Figures ranging from what Bryant Reeves was paid for the 1999-00 season ($8,666,000) to how much the Chicago Bulls have committed to Jimmy Butler in 2018-19 ($18,690,000) are easy to find.

That kind of info helps fuel criticism of general managers and consternation about a team’s cap space—common elements of NBA coverage and discussions which encourage fan engagement with the league.

Loeliger said the NBL has taken into account that the public seems to want to know player salaries, but that wasn’t the motivation behind the disclosure policy.

“It was a by-product. We didn’t say, ‘Right, we want to disclose player salaries so that the fans have something else to talk about,’” he said.

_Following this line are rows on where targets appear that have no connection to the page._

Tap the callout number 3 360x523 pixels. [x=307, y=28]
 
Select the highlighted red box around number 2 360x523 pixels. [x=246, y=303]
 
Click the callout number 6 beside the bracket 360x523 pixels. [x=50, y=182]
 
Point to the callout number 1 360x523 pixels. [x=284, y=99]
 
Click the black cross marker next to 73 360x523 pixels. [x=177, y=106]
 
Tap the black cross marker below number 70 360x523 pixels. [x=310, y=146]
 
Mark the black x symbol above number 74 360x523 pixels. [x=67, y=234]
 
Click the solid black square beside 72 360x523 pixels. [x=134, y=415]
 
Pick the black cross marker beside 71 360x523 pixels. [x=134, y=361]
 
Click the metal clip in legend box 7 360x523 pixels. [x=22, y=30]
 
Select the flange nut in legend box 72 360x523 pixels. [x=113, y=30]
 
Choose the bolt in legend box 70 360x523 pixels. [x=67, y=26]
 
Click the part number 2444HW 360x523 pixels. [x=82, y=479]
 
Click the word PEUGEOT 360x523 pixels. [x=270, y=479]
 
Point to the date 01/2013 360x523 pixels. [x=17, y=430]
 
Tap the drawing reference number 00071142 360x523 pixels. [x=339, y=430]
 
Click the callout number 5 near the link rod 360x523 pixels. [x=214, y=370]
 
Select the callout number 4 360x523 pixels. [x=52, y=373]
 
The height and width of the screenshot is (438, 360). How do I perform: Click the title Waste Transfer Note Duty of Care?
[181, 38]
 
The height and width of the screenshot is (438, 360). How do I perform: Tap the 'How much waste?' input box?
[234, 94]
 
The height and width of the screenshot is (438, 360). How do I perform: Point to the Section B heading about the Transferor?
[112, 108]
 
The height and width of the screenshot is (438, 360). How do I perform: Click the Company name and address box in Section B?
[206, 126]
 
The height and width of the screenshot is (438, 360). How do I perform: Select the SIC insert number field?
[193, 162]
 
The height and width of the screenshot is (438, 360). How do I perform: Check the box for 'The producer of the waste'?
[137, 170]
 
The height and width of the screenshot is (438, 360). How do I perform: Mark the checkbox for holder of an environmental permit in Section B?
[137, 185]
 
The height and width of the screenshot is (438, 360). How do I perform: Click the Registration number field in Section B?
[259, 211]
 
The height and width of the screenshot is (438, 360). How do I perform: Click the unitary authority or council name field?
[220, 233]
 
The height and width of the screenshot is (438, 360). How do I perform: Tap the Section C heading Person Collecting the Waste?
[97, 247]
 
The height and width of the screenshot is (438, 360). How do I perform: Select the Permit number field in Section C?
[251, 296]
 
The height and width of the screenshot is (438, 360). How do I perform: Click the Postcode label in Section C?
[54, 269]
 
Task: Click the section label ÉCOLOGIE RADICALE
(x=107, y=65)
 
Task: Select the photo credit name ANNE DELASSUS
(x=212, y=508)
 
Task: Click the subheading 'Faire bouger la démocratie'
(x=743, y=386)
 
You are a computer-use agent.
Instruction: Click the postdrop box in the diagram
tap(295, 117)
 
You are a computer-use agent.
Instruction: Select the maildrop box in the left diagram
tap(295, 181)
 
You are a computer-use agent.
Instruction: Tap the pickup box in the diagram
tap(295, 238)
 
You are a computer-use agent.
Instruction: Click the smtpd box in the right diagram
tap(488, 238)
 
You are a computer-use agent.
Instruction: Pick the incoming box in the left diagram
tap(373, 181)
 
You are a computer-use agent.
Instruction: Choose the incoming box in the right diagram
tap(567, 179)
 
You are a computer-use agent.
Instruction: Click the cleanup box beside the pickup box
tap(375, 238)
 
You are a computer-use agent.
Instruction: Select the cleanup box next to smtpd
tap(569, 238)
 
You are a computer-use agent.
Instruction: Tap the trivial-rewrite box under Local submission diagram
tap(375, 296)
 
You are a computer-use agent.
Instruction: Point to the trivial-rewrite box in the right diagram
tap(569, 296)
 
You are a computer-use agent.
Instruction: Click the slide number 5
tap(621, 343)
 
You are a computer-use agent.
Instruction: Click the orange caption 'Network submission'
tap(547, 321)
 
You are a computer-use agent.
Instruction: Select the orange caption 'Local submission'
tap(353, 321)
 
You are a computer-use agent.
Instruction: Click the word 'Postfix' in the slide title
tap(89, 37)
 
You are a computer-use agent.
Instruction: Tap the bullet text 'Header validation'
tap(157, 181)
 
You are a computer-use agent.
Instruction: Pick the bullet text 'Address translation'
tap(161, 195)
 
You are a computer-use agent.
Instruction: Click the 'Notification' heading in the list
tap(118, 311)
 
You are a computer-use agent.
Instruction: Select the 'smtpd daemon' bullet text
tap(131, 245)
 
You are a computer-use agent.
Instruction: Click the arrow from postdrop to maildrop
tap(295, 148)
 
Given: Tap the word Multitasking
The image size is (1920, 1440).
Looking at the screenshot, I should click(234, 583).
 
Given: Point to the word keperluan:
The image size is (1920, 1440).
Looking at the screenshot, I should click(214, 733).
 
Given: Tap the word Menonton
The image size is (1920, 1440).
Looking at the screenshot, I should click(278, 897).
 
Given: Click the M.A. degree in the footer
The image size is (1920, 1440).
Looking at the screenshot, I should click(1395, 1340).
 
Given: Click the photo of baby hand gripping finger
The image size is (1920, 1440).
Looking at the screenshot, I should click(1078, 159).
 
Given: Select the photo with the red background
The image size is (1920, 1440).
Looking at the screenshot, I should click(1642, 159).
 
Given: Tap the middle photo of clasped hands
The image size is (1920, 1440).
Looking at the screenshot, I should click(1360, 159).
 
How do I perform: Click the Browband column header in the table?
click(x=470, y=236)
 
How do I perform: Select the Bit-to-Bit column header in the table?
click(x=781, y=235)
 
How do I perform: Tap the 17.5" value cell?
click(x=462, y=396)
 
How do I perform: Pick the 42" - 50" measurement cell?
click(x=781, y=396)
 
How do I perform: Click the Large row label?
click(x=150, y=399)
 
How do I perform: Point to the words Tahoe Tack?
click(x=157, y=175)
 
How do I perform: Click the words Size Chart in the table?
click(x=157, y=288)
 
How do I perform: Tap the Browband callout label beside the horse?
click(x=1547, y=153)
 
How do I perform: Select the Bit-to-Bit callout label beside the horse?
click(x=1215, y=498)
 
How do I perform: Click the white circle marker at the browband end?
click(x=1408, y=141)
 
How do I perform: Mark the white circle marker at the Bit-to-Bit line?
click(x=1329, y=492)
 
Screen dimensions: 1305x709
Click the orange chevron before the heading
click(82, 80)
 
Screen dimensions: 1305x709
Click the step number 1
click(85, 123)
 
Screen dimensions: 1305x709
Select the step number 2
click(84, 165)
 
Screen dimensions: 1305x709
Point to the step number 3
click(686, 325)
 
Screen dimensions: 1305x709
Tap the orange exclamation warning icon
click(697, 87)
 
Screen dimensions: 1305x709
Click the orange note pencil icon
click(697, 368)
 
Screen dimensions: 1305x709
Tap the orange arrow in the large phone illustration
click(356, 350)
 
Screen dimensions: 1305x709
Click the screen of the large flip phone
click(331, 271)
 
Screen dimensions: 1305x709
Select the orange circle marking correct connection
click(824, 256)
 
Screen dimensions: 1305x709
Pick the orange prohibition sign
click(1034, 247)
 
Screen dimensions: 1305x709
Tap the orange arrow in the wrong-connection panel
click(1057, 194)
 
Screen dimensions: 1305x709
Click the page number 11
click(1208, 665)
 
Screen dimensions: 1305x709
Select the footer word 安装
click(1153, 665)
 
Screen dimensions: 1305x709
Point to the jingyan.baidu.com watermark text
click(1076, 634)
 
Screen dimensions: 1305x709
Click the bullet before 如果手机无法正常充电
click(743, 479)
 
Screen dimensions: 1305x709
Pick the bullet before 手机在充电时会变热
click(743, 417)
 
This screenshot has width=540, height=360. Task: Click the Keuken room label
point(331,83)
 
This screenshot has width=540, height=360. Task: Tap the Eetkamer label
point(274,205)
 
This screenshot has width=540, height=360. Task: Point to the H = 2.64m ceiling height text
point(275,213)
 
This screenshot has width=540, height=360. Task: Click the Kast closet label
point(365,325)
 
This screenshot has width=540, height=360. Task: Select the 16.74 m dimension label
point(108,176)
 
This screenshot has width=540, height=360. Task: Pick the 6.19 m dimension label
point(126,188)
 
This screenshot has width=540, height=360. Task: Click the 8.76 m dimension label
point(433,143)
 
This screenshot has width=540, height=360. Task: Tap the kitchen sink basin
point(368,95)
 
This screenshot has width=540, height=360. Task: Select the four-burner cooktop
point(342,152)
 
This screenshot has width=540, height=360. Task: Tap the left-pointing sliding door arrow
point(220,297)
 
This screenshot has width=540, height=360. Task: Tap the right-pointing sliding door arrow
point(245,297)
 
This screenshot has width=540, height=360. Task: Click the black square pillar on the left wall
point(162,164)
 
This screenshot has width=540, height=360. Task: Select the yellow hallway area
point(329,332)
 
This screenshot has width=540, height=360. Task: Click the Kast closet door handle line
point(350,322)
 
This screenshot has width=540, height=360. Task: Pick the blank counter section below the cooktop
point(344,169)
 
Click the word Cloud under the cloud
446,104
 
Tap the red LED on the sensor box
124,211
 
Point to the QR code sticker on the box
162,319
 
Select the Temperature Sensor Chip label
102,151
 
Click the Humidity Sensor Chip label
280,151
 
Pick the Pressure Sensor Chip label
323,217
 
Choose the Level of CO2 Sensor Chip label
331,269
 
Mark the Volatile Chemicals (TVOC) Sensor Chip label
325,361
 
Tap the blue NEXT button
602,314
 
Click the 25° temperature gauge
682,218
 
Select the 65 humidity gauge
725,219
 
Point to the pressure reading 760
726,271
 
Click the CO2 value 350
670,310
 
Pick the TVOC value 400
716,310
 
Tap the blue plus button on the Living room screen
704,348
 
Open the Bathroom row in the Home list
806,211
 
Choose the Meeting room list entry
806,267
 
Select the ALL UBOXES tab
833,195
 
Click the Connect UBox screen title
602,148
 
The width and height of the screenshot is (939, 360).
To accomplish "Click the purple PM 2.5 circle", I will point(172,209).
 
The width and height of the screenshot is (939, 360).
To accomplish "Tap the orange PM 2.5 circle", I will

“We just wanted to make sure that people were doing deals that they were comfortable doing in public.”

Withholding names means NBL followers won’t get that full NBA experience, but the players have a justification for identity ambiguity.

“Some of our players have raised some concerns about privacy information, about the potential of the information being used in a negative sense by some of the general public,” Holmes told Downtown earlier this month, before the policy details were final.

“There hasn’t been a bulk playing group saying that, but there has been some individual concerns raised, and I think they’re very warranted.”

Concerns are understandable because, in addition to any “it’s none of your business” arguments, providing fans and media with the knowledge of a player’s salary invites mocking and resentment should that player falter—a downside to a more engaged and informed public. And then there are the unwanted nightclub companions Andrew Bogut alluded to in a 2014 interview.

The salary figures displayed won’t include the permitted playoff bonuses for players—effectively 3.5 percent for making the semi-final and another 3.5 percent for making the grand final. “Other than that, essentially everything is in,” Loeliger said of what counts towards the publicly disclosed dollar amount.

The salary information will be available on a website just prior to or upon the beginning of the 2016-17 season.

That’s when fans will get to see what players are earning, just with a chunk of anonymity that wasn’t afforded to Bryant Reeves.